Pixar’s new movie, “Brave”, now available on DVD will be different things to different people. For younger kids, it’s action and fighting and wild animals and silly humor. For older males, it’s just a hoot with mildly raunchy humor including old guys with bare bums and landing face first in ladies’ ample bosoms. It’s big adventure with manly sports, fishing, weapons and wild animals to conquer. I could almost hear the fist pumping all around me.
But for the older girls on up into womanhood in the audience, it was a mass of mother-daughter conflict and guilt! What kind of kid’s movie does that to a person?
Mother/daughter conflict isn’t new in children’s movies although it’s usually the wicked step-mother so it doesn’t bother us as much. But in the case of wild-redhaired-Mirada (Kelly MacDonald), the stubborn daughter of Queen Elinor (Emma Thompson) and King Fergus (Billy Connolly), I loved and understood the daughter and felt for her need to rebel. But I also loved and understood her mother who was trying her darndest to lead her daughter down the right path. It’s an age-old quandary that is lived out in nearly every household.
How many times has a furious and frustrated child yelled out “I hate you!” or “I wish you were dead” or in the case of Mirada “I wish you would change”? Oh, mommy changed alright with the help of a whacky old witch (Julie Walters) with multiple piercings. Getting what she asked for fills Mirada with guilt but also a newfound admiration for her mother. That’s certainly something us mothers hope our children come around to, after all of the horridness has died down.
“Brave” is scary with huge, menacing animals, vicious fighting, frantic chases and battling nearly to the death between Mom and Dad! Good heavens! It makes me uneasy just writing about it!
Highlights of the movie for me include the fluid computer animation, the beautiful Scottish score and the charming way Queen Elinor’s true (human) self is still evident in ladylike gestures despite being turned into an enormous bear (there, I spoiled an important plot twist – sorry!). Yet even then, the beast inside her gets the best of her sometimes, frightening both her daughter and her self with what she’s capable of. Hmmm, reminds me of when parents become furious and the beast within them takes over, if only briefly.
Between the frightfulness and the relationship issues, it was Grimm’s Fairy Tales meets Dr. Phil.
Ask my teenage kids what they thought of the movie and all of the angst and it apparently flew right over their heads, thankfully – I guess. My sons loved the action and the humor. My teenage daughter who reminds me of the adventurous, headstrong Mirada, had this to say: “I’m glad there was no love interest in this movie. No guy came and saved the day. She was brave all by herself, protected her mother and learned from her mistakes.” You go, girl!
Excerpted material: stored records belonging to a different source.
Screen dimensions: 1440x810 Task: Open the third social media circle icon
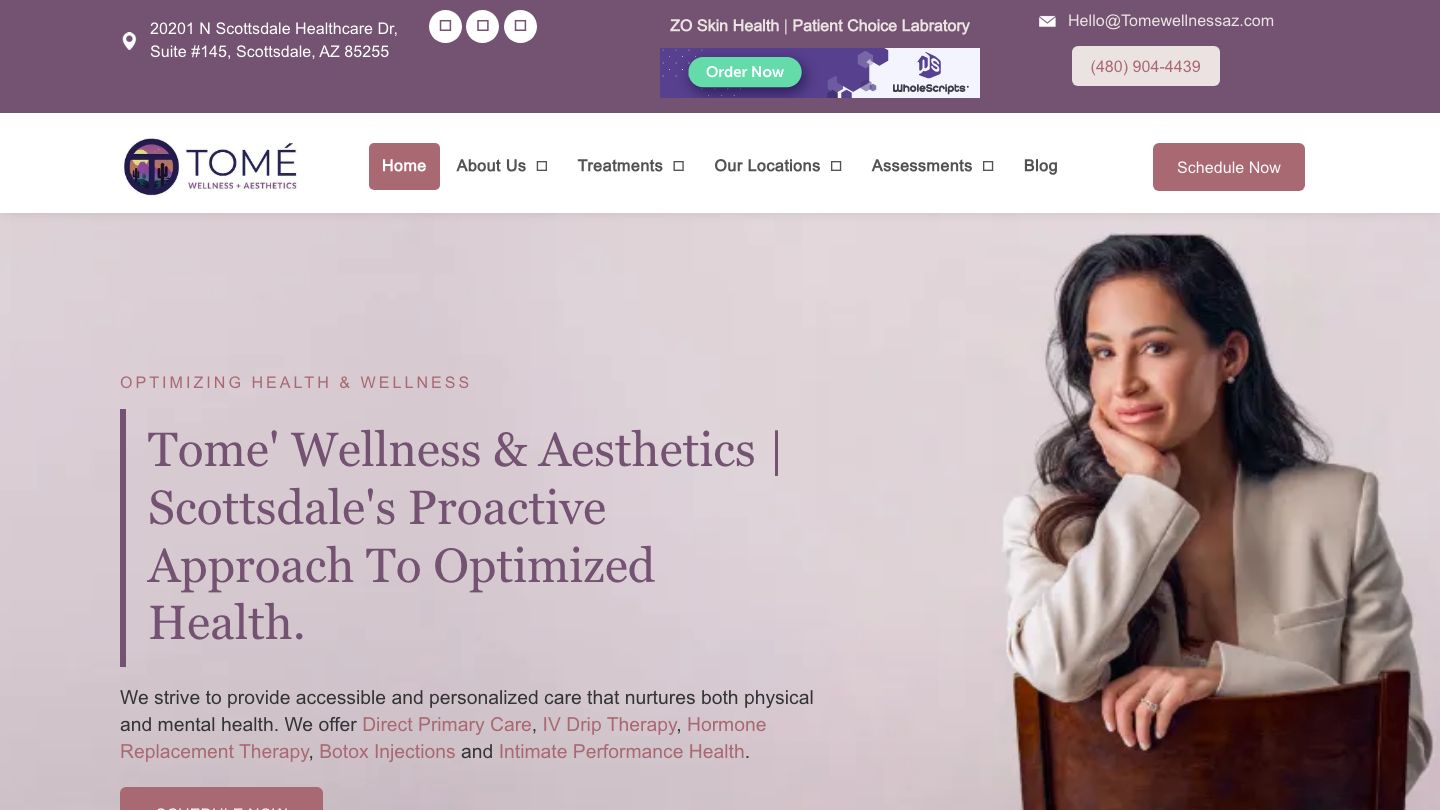pyautogui.click(x=520, y=26)
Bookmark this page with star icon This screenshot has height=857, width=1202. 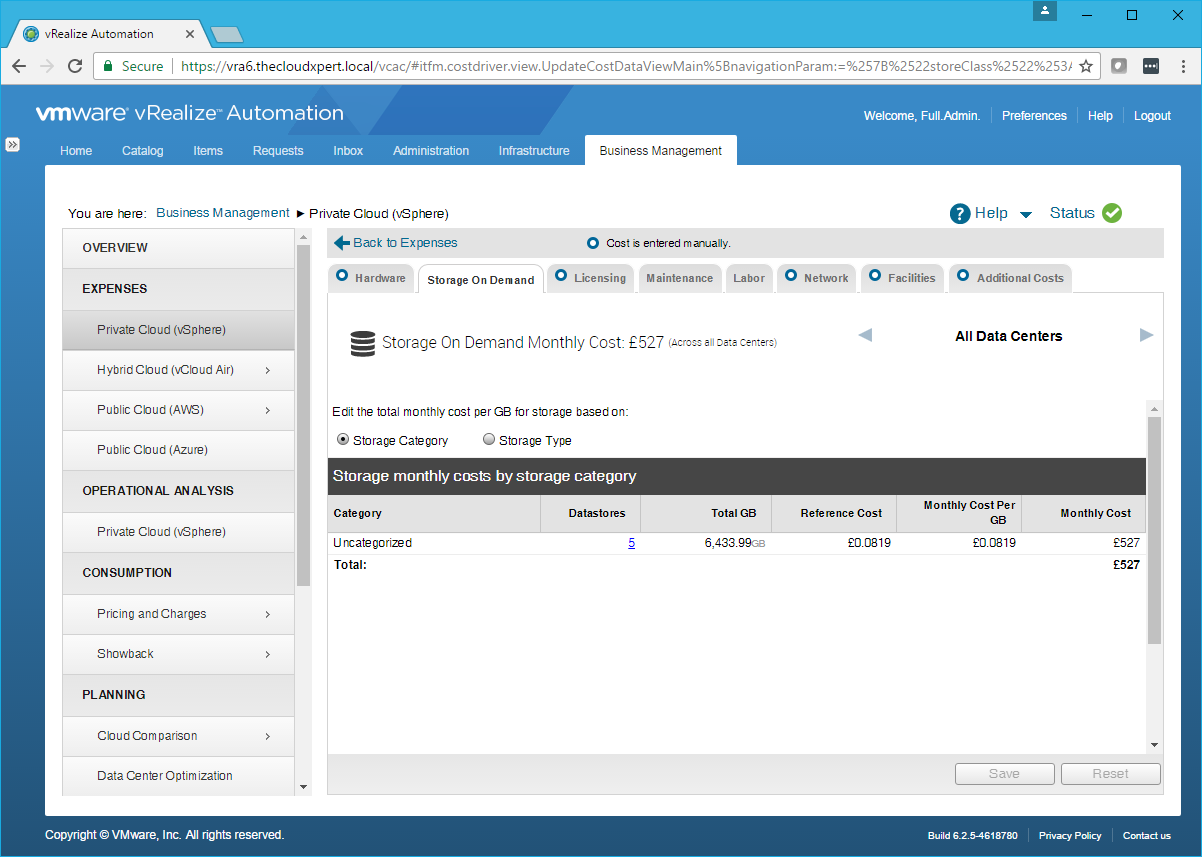(x=1086, y=66)
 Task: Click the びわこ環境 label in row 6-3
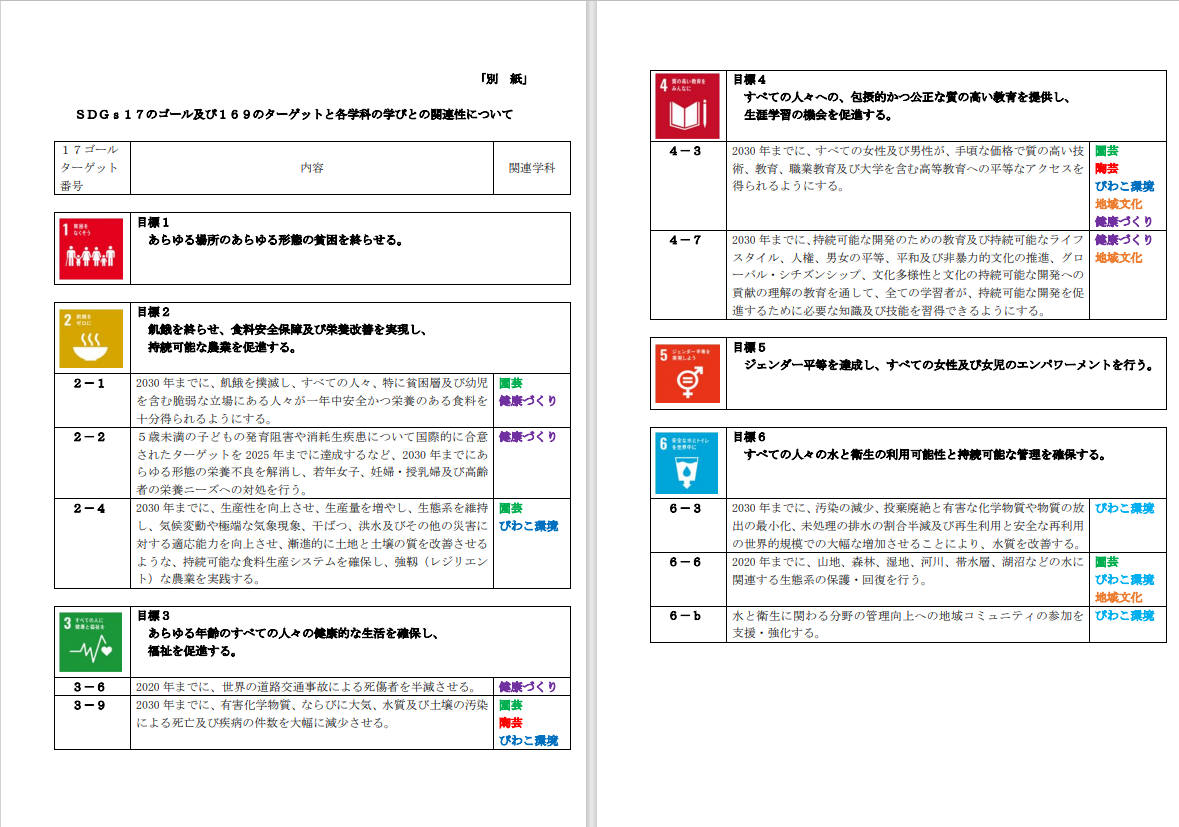pos(1124,508)
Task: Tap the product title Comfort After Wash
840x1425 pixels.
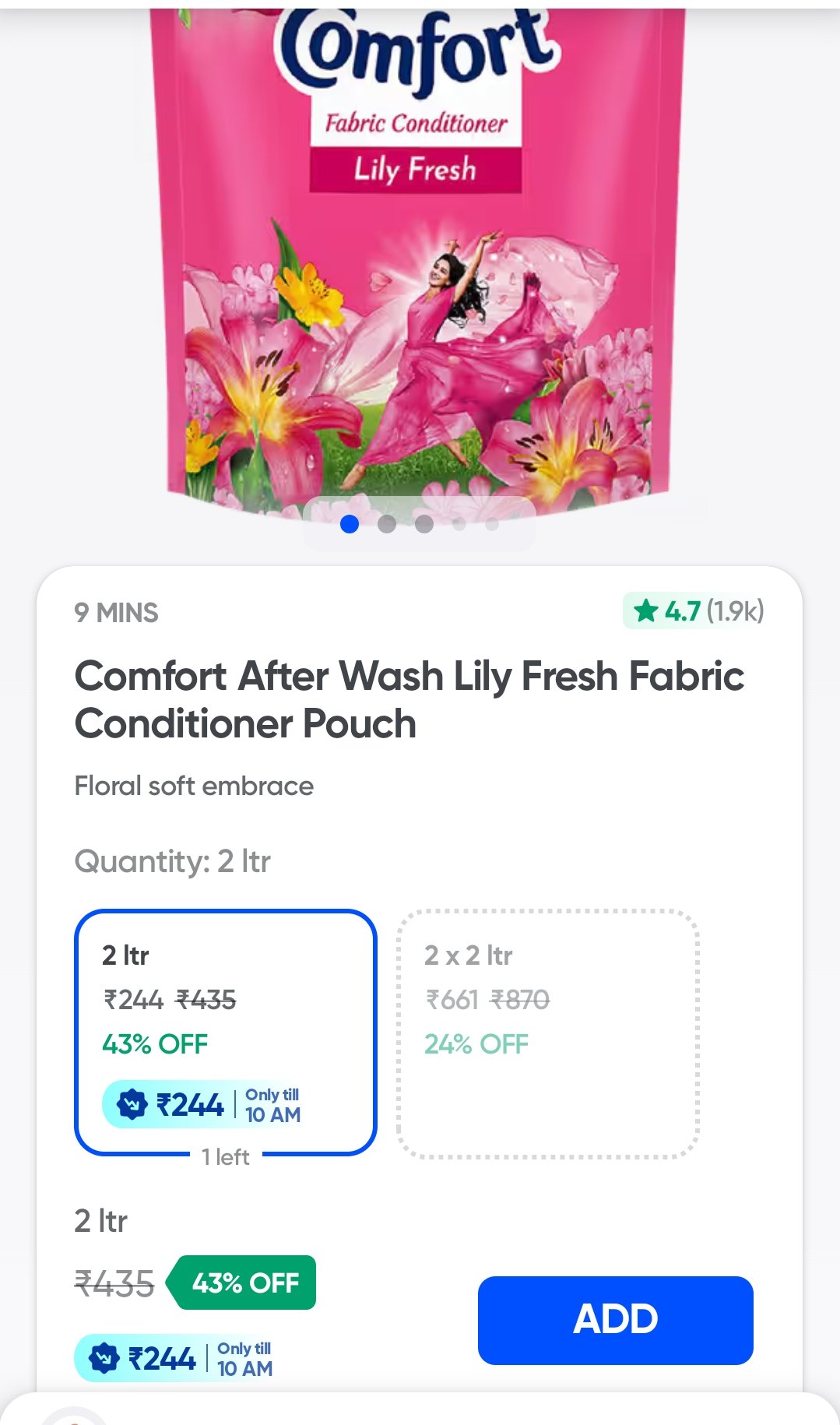Action: [409, 699]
I have to admit that the lack of a romantic interest threw me a bit. It’s so much a part of most movies, animated or not. While on one hand, I get tired of it (ya, ya, the guy comes and rescues her from her distress or the potential of being terminally single), I still kept waiting for it to pop up. But it didn’t which, ultimately, I was glad about. This wasn’t a movie about romance. It was about family, protecting your clan (it was Scottish after all), being yourself and being all you can be. Oh, and it was about being nice to your mother, darn it, because she only wants what’s best for you, even if it drives you both crazy in the process.
Excuse me, I’ve got to go call my mother.